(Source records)
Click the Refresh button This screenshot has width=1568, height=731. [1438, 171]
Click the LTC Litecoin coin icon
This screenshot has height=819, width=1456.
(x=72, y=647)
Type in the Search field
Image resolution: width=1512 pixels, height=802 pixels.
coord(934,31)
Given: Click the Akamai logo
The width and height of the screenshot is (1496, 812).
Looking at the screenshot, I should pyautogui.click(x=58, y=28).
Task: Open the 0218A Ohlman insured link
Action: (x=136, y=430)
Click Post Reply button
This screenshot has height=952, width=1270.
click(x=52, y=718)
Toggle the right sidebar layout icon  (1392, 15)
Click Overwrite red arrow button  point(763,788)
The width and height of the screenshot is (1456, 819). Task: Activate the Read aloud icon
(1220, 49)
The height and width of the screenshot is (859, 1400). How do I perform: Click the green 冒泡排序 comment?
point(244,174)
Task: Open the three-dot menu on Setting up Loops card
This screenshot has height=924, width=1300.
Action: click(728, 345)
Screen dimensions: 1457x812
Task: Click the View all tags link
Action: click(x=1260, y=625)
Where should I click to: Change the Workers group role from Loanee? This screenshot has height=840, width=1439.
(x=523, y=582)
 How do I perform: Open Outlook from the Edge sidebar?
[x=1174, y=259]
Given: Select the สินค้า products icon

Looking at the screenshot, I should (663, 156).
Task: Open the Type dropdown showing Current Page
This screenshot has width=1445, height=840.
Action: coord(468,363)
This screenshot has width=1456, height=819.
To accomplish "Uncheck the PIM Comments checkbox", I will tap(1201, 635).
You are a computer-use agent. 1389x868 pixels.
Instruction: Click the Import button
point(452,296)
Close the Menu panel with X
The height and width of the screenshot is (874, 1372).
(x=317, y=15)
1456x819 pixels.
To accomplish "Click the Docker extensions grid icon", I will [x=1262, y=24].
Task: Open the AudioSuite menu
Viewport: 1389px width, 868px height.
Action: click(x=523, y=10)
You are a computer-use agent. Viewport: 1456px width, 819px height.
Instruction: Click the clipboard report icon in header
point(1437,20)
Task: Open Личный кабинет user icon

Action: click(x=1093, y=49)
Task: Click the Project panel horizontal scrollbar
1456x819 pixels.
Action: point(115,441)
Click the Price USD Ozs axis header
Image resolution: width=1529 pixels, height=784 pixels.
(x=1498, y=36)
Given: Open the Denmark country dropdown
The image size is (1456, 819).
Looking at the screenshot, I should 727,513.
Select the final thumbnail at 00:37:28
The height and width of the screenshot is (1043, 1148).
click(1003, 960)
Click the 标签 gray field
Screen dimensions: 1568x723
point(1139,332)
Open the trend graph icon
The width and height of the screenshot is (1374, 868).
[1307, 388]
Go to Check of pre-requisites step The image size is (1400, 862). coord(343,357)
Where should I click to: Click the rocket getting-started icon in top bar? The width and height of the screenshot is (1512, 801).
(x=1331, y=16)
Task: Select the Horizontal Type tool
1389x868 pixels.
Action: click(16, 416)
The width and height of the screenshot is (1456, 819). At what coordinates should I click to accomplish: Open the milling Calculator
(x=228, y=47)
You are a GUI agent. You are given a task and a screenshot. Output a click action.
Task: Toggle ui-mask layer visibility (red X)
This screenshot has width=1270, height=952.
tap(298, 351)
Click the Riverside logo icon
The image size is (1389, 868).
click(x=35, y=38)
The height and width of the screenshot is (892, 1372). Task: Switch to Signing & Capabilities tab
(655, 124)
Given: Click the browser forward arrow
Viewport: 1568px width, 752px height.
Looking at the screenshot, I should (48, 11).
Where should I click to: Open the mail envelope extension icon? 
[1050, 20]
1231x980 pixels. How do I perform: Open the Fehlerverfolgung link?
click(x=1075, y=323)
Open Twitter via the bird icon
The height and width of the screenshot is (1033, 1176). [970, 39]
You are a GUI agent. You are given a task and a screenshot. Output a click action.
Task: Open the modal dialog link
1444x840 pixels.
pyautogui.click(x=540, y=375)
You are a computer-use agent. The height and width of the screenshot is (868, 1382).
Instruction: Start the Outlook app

Problem = Each line shown above must be repeated exactly.

Response =
Click the Refresh button This screenshot has width=1568, height=731. [1438, 171]
Click the LTC Litecoin coin icon
This screenshot has height=819, width=1456.
(x=72, y=647)
Type in the Search field
Image resolution: width=1512 pixels, height=802 pixels.
coord(934,31)
Given: Click the Akamai logo
The width and height of the screenshot is (1496, 812).
Looking at the screenshot, I should pyautogui.click(x=58, y=28).
Task: Open the 0218A Ohlman insured link
Action: (x=136, y=430)
Click Post Reply button
This screenshot has height=952, width=1270.
click(x=52, y=718)
Toggle the right sidebar layout icon  (1392, 15)
Click Overwrite red arrow button  point(763,788)
The width and height of the screenshot is (1456, 819). Task: Activate the Read aloud icon
(1220, 49)
The height and width of the screenshot is (859, 1400). How do I perform: Click the green 冒泡排序 comment?
point(244,174)
Task: Open the three-dot menu on Setting up Loops card
This screenshot has height=924, width=1300.
Action: click(728, 345)
Screen dimensions: 1457x812
Task: Click the View all tags link
Action: click(x=1260, y=625)
Where should I click to: Change the Workers group role from Loanee? This screenshot has height=840, width=1439.
(x=523, y=582)
 How do I perform: Open Outlook from the Edge sidebar?
[x=1174, y=259]
Given: Select the สินค้า products icon

Looking at the screenshot, I should (663, 156).
Task: Open the Type dropdown showing Current Page
This screenshot has width=1445, height=840.
Action: coord(468,363)
This screenshot has width=1456, height=819.
To accomplish "Uncheck the PIM Comments checkbox", I will tap(1201, 635).
You are a computer-use agent. 1389x868 pixels.
Instruction: Click the Import button
point(452,296)
Close the Menu panel with X
The height and width of the screenshot is (874, 1372).
(x=317, y=15)
1456x819 pixels.
To accomplish "Click the Docker extensions grid icon", I will [x=1262, y=24].
Task: Open the AudioSuite menu
Viewport: 1389px width, 868px height.
Action: click(x=523, y=10)
You are a computer-use agent. Viewport: 1456px width, 819px height.
Instruction: Click the clipboard report icon in header
point(1437,20)
Task: Open Личный кабинет user icon

Action: click(x=1093, y=49)
Task: Click the Project panel horizontal scrollbar
1456x819 pixels.
Action: point(115,441)
Click the Price USD Ozs axis header
Image resolution: width=1529 pixels, height=784 pixels.
(x=1498, y=36)
Given: Open the Denmark country dropdown
The image size is (1456, 819).
Looking at the screenshot, I should 727,513.
Select the final thumbnail at 00:37:28
The height and width of the screenshot is (1043, 1148).
click(1003, 960)
Click the 标签 gray field
Screen dimensions: 1568x723
point(1139,332)
Open the trend graph icon
The width and height of the screenshot is (1374, 868).
[1307, 388]
Go to Check of pre-requisites step The image size is (1400, 862). coord(343,357)
Where should I click to: Click the rocket getting-started icon in top bar? The width and height of the screenshot is (1512, 801).
(x=1331, y=16)
Task: Select the Horizontal Type tool
1389x868 pixels.
Action: click(16, 416)
The width and height of the screenshot is (1456, 819). At what coordinates should I click to accomplish: Open the milling Calculator
(x=228, y=47)
You are a GUI agent. You are given a task and a screenshot. Output a click action.
Task: Toggle ui-mask layer visibility (red X)
This screenshot has width=1270, height=952.
tap(298, 351)
Click the Riverside logo icon
The image size is (1389, 868).
click(x=35, y=38)
The height and width of the screenshot is (892, 1372). Task: Switch to Signing & Capabilities tab
(655, 124)
Given: Click the browser forward arrow
Viewport: 1568px width, 752px height.
Looking at the screenshot, I should (48, 11).
Where should I click to: Open the mail envelope extension icon? 
[1050, 20]
1231x980 pixels. How do I perform: Open the Fehlerverfolgung link?
click(x=1075, y=323)
Open Twitter via the bird icon
The height and width of the screenshot is (1033, 1176). [970, 39]
You are a GUI agent. You are given a task and a screenshot. Output a click action.
Task: Open the modal dialog link
1444x840 pixels.
pyautogui.click(x=540, y=375)
You are a computer-use agent. The height and width of the screenshot is (868, 1382).
Instruction: Start the Outlook app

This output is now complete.